Bank terbesar di AS telah mengajukan aplikasi ke USPTO untuk merek dagang uang digital. Tindakan ini telah mendorong beberapa orang untuk berspekulasi bahwa minat bank yang semakin meningkat terhadap stablecoin—sejenis cryptocurrency yang bertujuan untuk menjaga nilainya sesuai dengan dolar AS—tercermin dalam aplikasi untuk "JPMD."

Menurut situs web USPTO, JPMorganChase mengajukan aplikasi pada 15 Juni. Di antara kategori lain yang berkaitan dengan cryptocurrency dan teknologi blockchain, aplikasi tersebut menyebutkan "JPMD" sebagai barang atau layanan yang akan menawarkan "layanan perdagangan, pertukaran, transfer, dan pembayaran untuk aset kripto."
Pengajuan merek dagang baru oleh JP Morgan untuk "JPMD" memicu rumor tentang inisiatif stablecoin atau dolar ter-tokenisasi yang potensial. Meskipun rincian tetap tidak diungkapkan, ini merupakan sinyal jelas bahwa bank semakin mendalami infrastruktur aset kripto.
JPMorgan memiliki rencana stablecoin yang siap
JPMorgan Chase Bank, N.A. mengajukan aplikasi, yang mungkin menjadi indikasi langkah berikutnya bank dalam penawaran stablecoin.

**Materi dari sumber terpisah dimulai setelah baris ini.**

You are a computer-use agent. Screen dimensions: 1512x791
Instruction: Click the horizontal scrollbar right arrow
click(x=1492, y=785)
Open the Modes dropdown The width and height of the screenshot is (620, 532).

Ini mencakup berbagai layanan terkait aset digital dan blockchain, seperti penerbitan mata uang digital, pemrosesan pembayaran elektronik, dan layanan kustodian finansial. JPMorgan sebelumnya telah menjajaki pembiayaan berbasis blockchain. JPM Coin, stablecoin yang didukung dolar yang memungkinkan pembayaran segera antara klien institusional, sudah dioperasikan oleh bank. Jaringan blockchain Quorum, sebuah jaringan blockchain pribadi yang dibangun oleh JPMorgan menggunakan teknologi Ethereum, adalah tempat token berfungsi.

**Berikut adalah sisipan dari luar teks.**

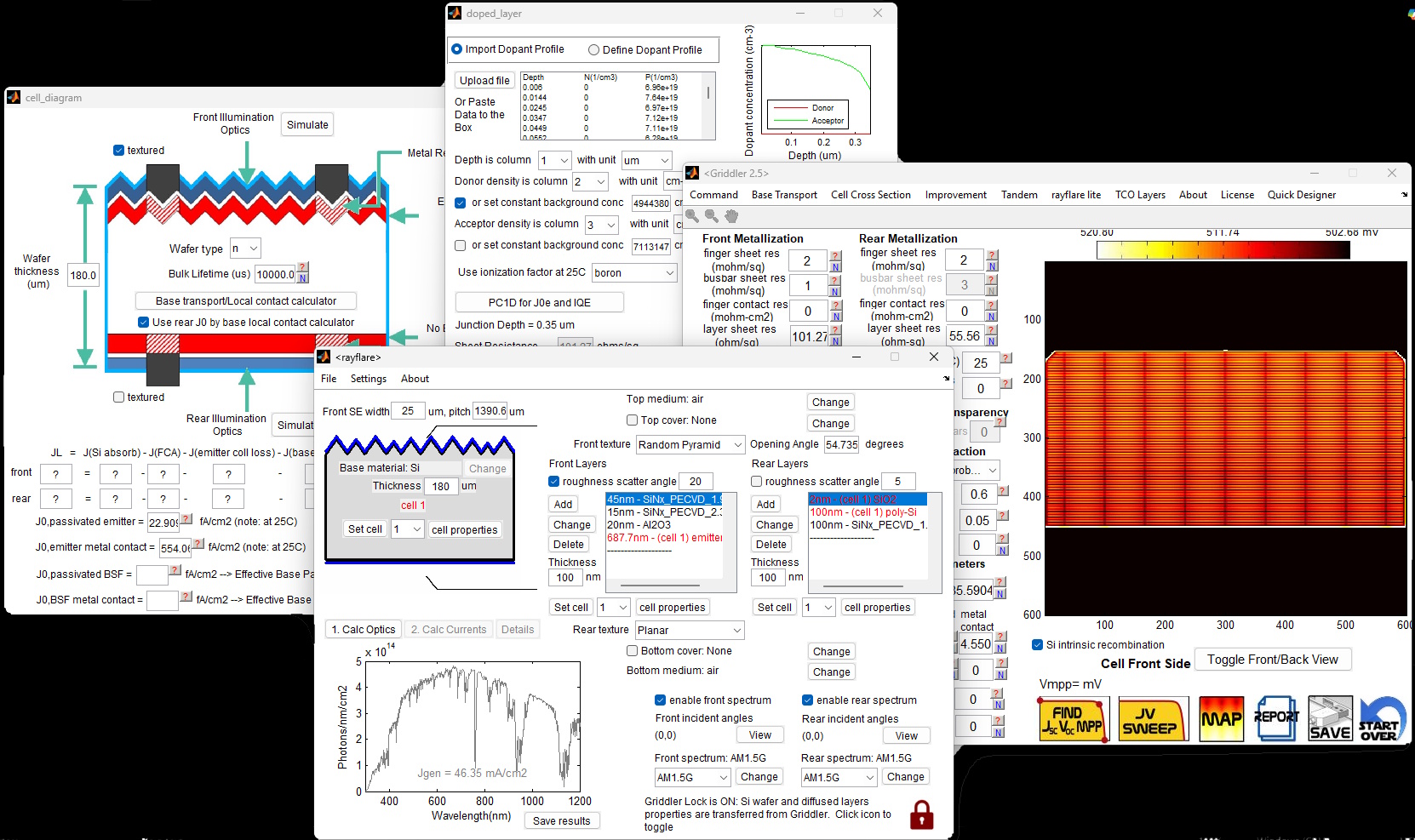The width and height of the screenshot is (1415, 840).
Task: Open the Cell Cross Section menu
Action: (870, 195)
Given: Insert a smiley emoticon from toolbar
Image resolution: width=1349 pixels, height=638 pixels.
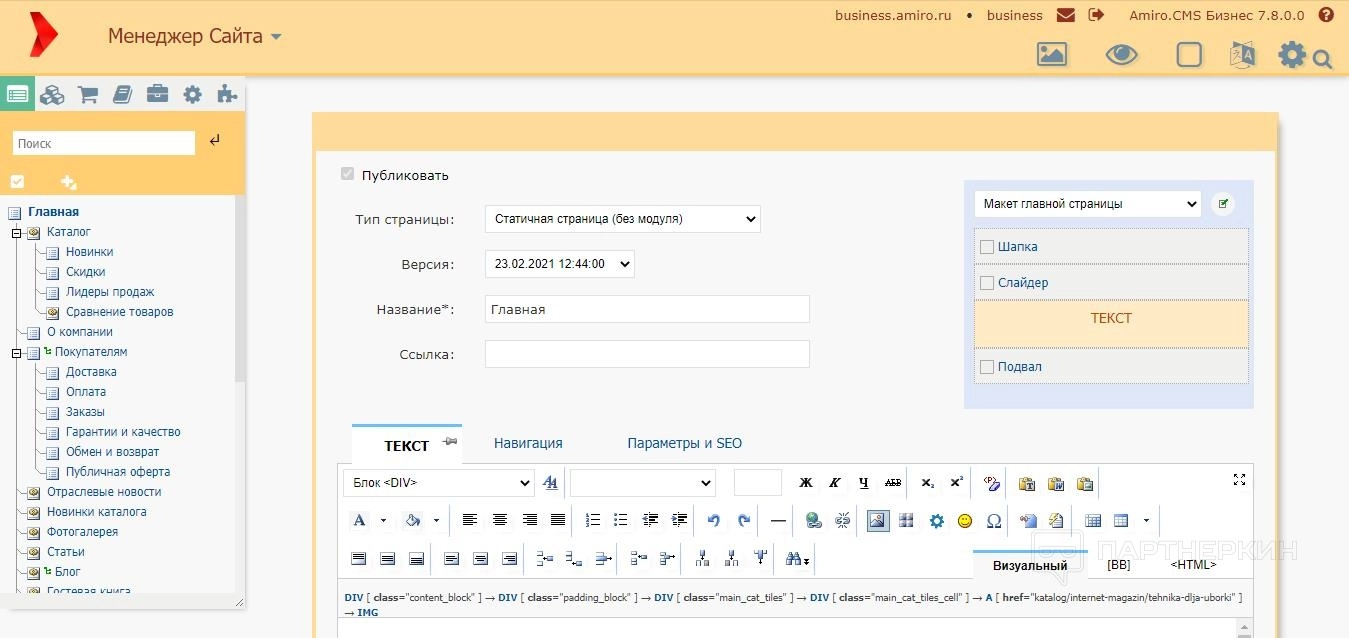Looking at the screenshot, I should [x=965, y=521].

Tindakan ini diambil sebagai respons terhadap laporan bahwa JPMorgan Chase dan bank-bank besar AS lainnya sedang mempertimbangkan untuk bekerja sama dalam inisiatif stablecoin melalui perusahaan yang mereka miliki bersama, The Clearing House dan Early Warning Services. Program ini bertujuan untuk mengikuti pertumbuhan eksplosif pasar aset digital. Kemajuan proyek ini tergantung pada permintaan pasar dan persetujuan regulasi, yang dipengaruhi oleh peristiwa legislatif saat ini seperti GENIUS Act, yang sedang menunggu pemungutan suara akhir minggu ini.
Permintaan yang meningkat untuk stablecoin
Dua stablecoin teratas di pasar, yang saat ini bernilai lebih dari $251 miliar, adalah Tether (USDT) dan USDC milik Circle. Karena itu, sejumlah bisnis dan organisasi terpusat dengan cepat mengalihkan fokus mereka ke stablecoin. Perkembangan cepat ini tidak luput dari perhatian. Stablecoin menjadi fokus dari semakin banyak bisnis, termasuk bank tradisional. Bank-bank seperti Bank of America, Citigroup, dan Wells Fargo dilaporkan sedang menyelidiki usaha mata uang digital kolaboratif. Stablecoin menjadi komponen penting dari rencana keuangan digital, seperti yang terlihat dari fakta bahwa perusahaan ritel seperti Walmart dan Amazon sedang mempertimbangkan untuk memperkenalkan token pribadi mereka sendiri.